Olive Oil Labeling

Olive oil is growing in popularity in the United States. Sourced from the Mediterranean and part of that famous diet, it has been shown to be a healthy source of fat when compared to fats from animal sources.
It is also more expensive to manufacture compared to canola and soy oils. Like wine, complex flavors abound, depending on the growing region, olive type, and extraction methods. Indeed in some parts of the world, olive oil has a cult like following.
Despite its characteristic greenish tinge and taste, many people are conned into buying adulterated products – olive oil mixed with canola or soy. And even when buying 100% olive oil, the price variations and various claims on the bottles are very confusing to the average consumer.

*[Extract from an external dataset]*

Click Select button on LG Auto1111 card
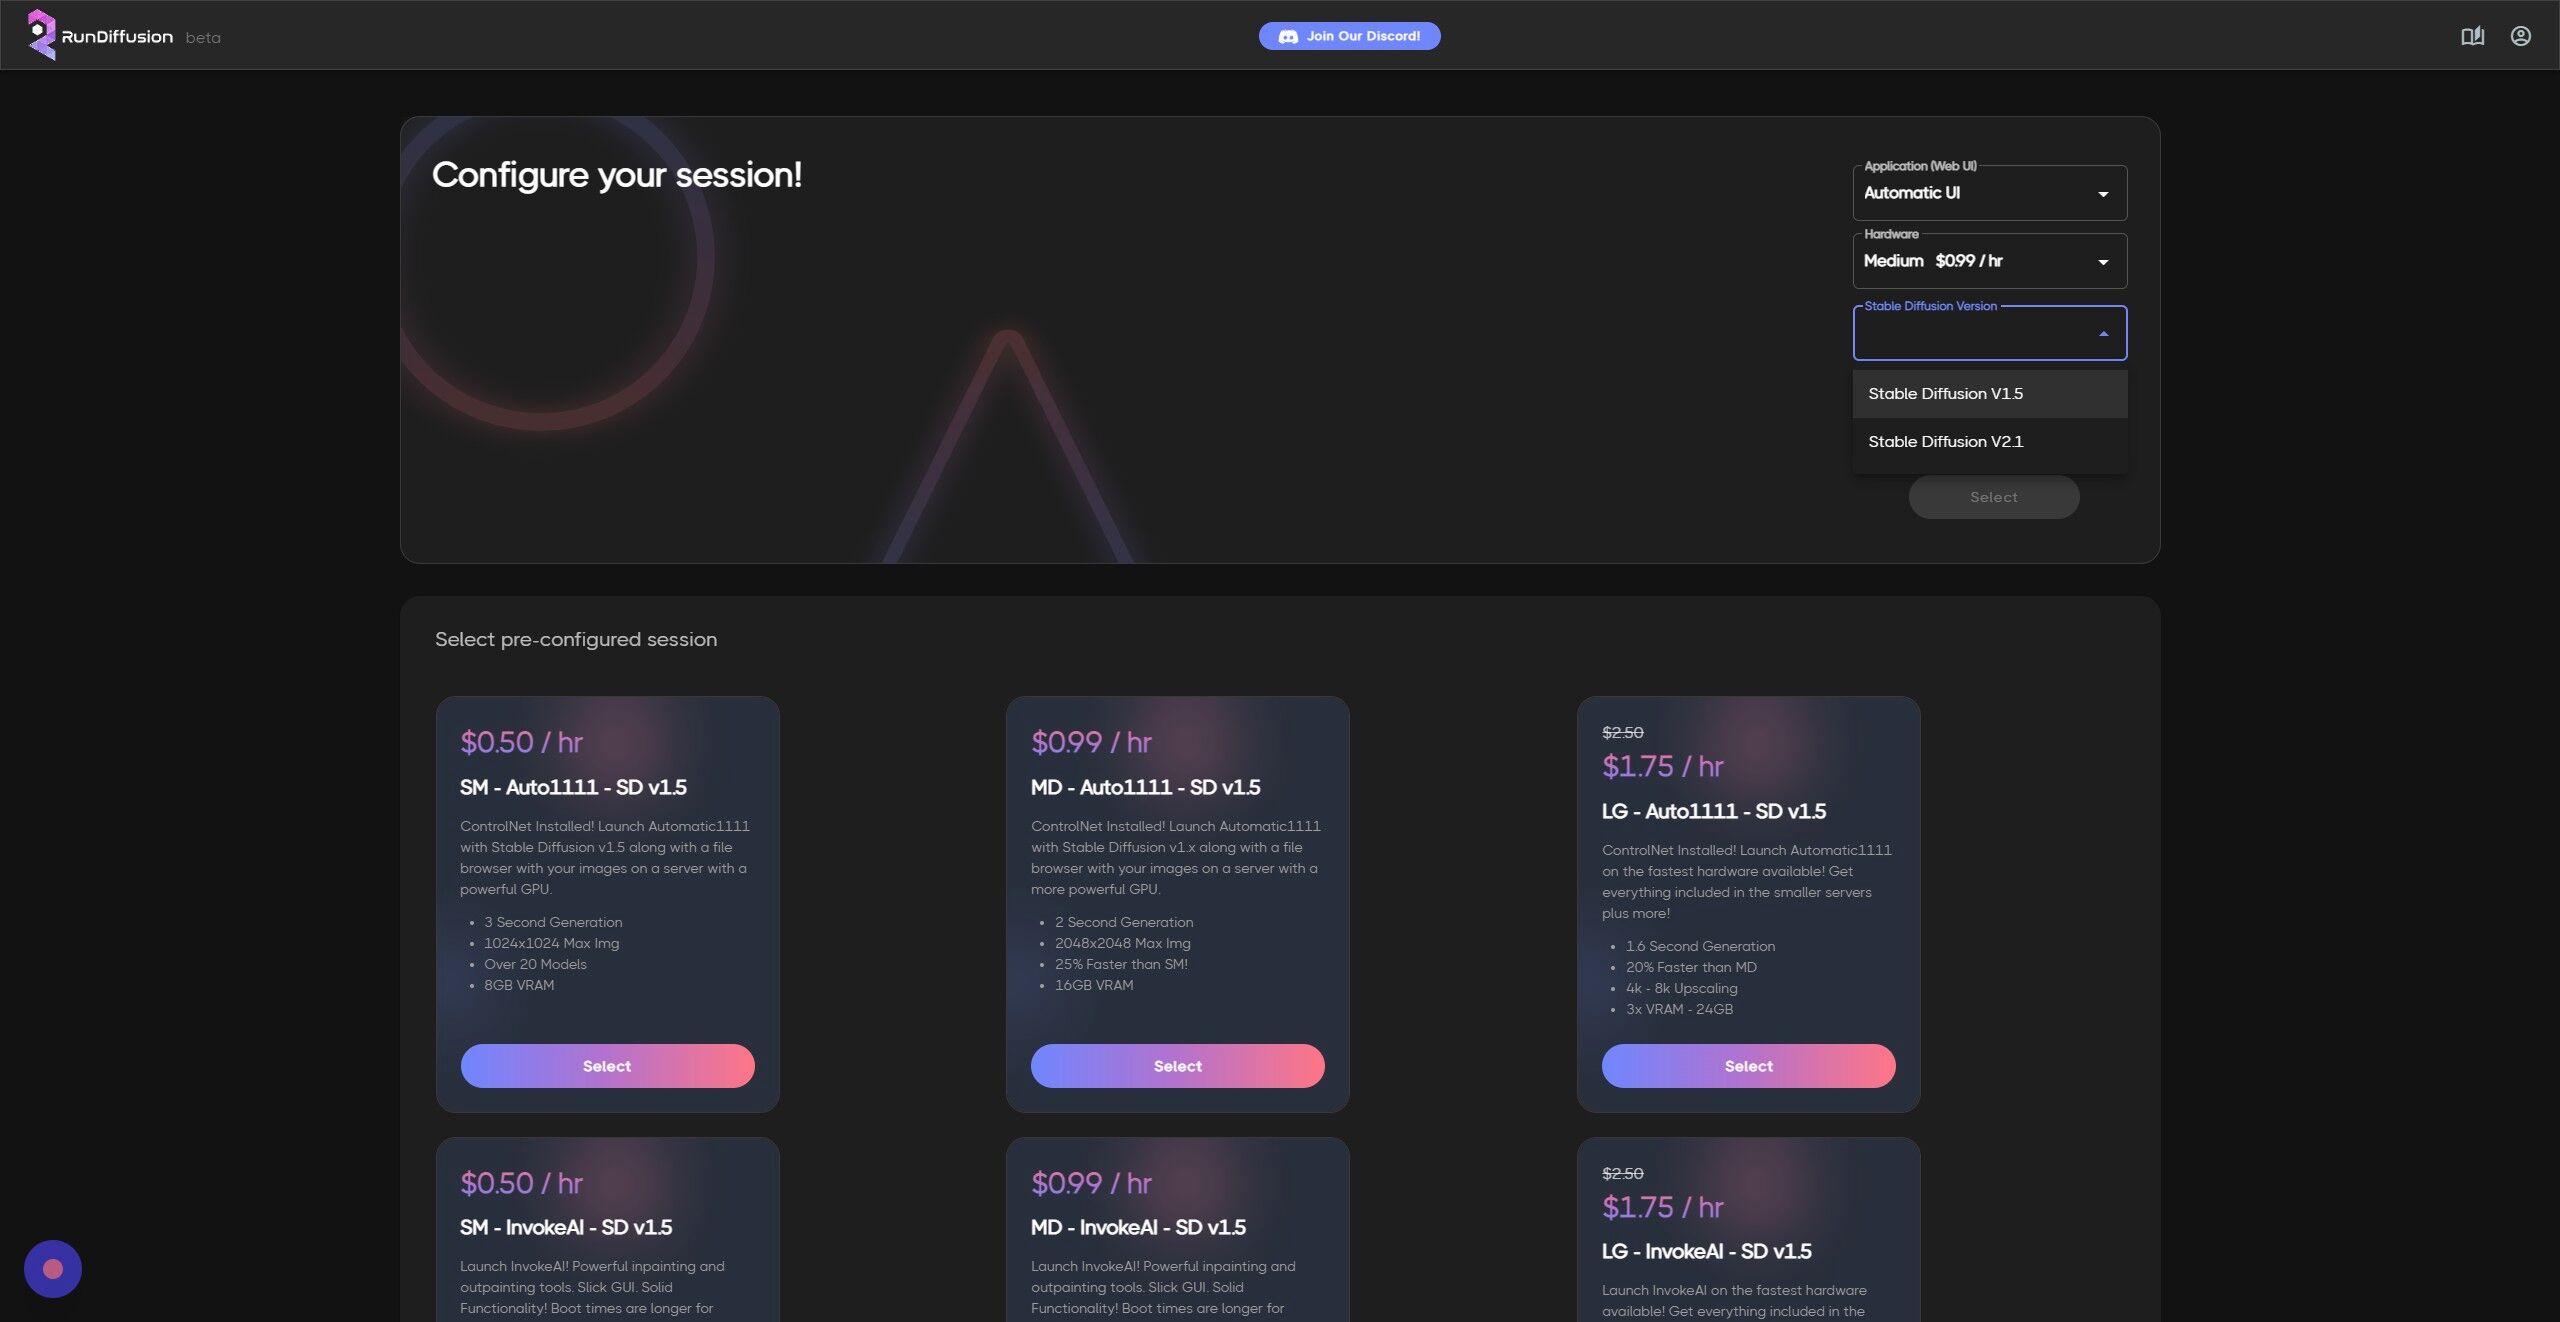2560x1322 pixels. pos(1748,1066)
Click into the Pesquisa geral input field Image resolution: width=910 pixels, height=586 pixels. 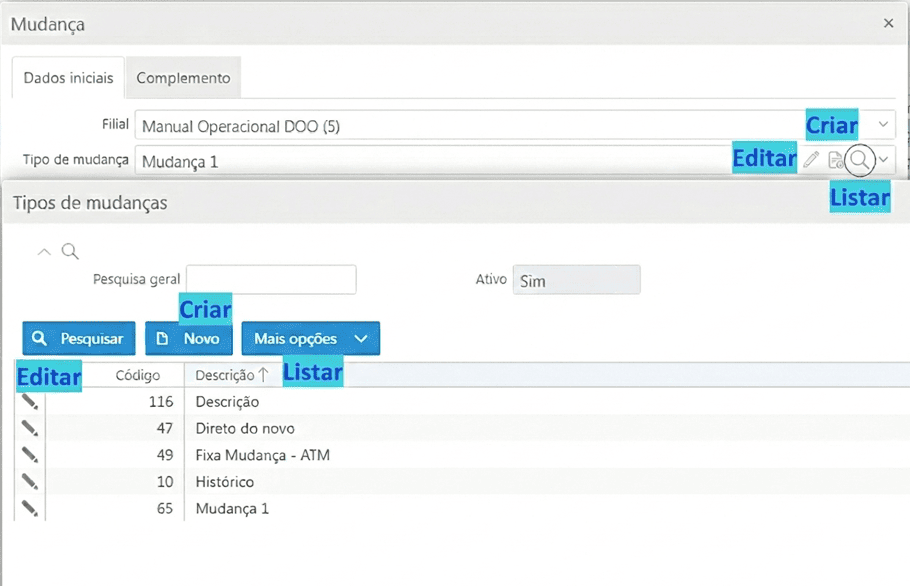[271, 281]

Marketers want you to buy their olive oil and therefore you’ll see – pure, extra filtered, cold pressed, natural, extra virgin, and the likes. To make things easier for us, starting in October, the USDA will require importers to abide by strict labeling guidelines [PDF]

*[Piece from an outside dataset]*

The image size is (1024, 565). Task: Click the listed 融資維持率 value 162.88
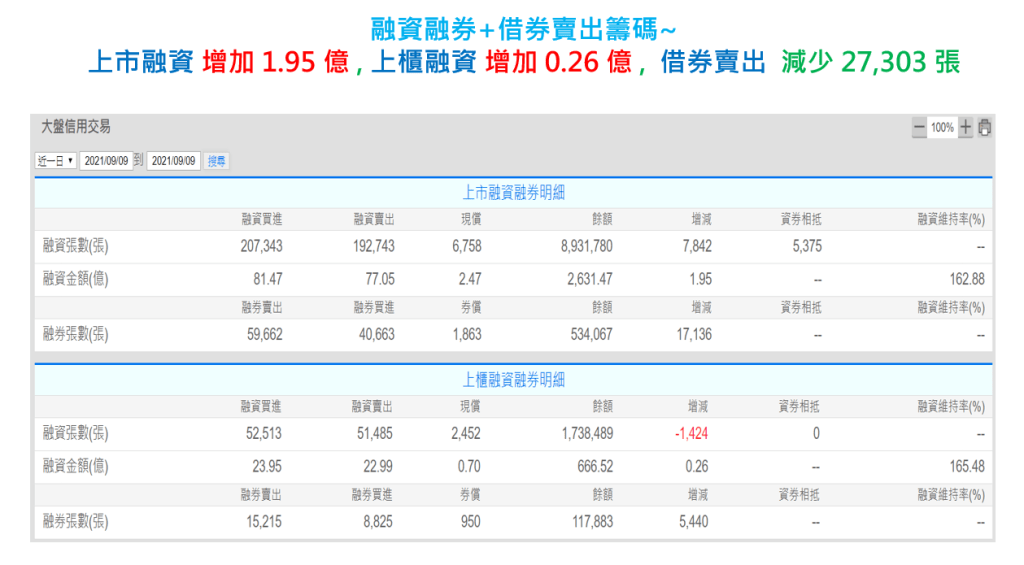coord(963,280)
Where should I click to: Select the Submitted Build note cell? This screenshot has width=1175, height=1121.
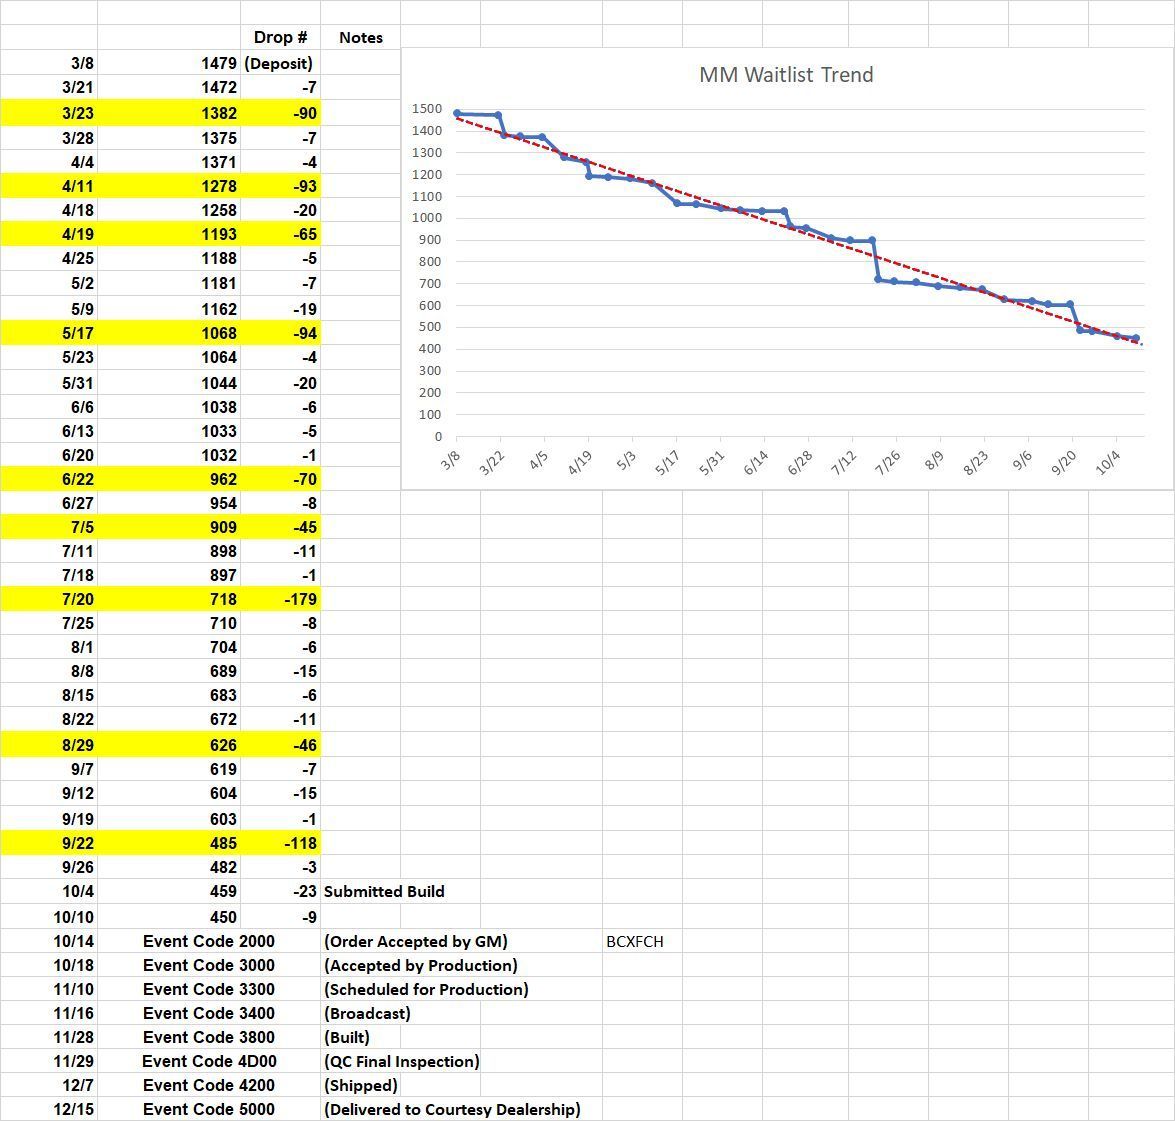point(388,891)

The highest quality oils are marked Extra Virgin Olive Oil [EVOO] and their acidity must be less than 0.8%. Use this oil for salad dressings. For heated dishes, you can settle for Virgin Olive Oil, with up to 2% acidity.
The virgin designation means that the olives were cold pressed, and no chemicals were used to extract the oil.
Cold pressing means that no heating was involved in the oil extraction, and more of the original flavor and nutrients are available.
Despite this, from a nutrition perspective, as long as they are 100% olive oil, there is not much difference among the different brands and markings.
Note that in some recipes it is better to use other oils because the dominant flavor of olive oil may overtake the dish. In any case remember that any source of fat, whether olive oil or lard, carries a high calorie tag – a tablespoon contains over 100 calories.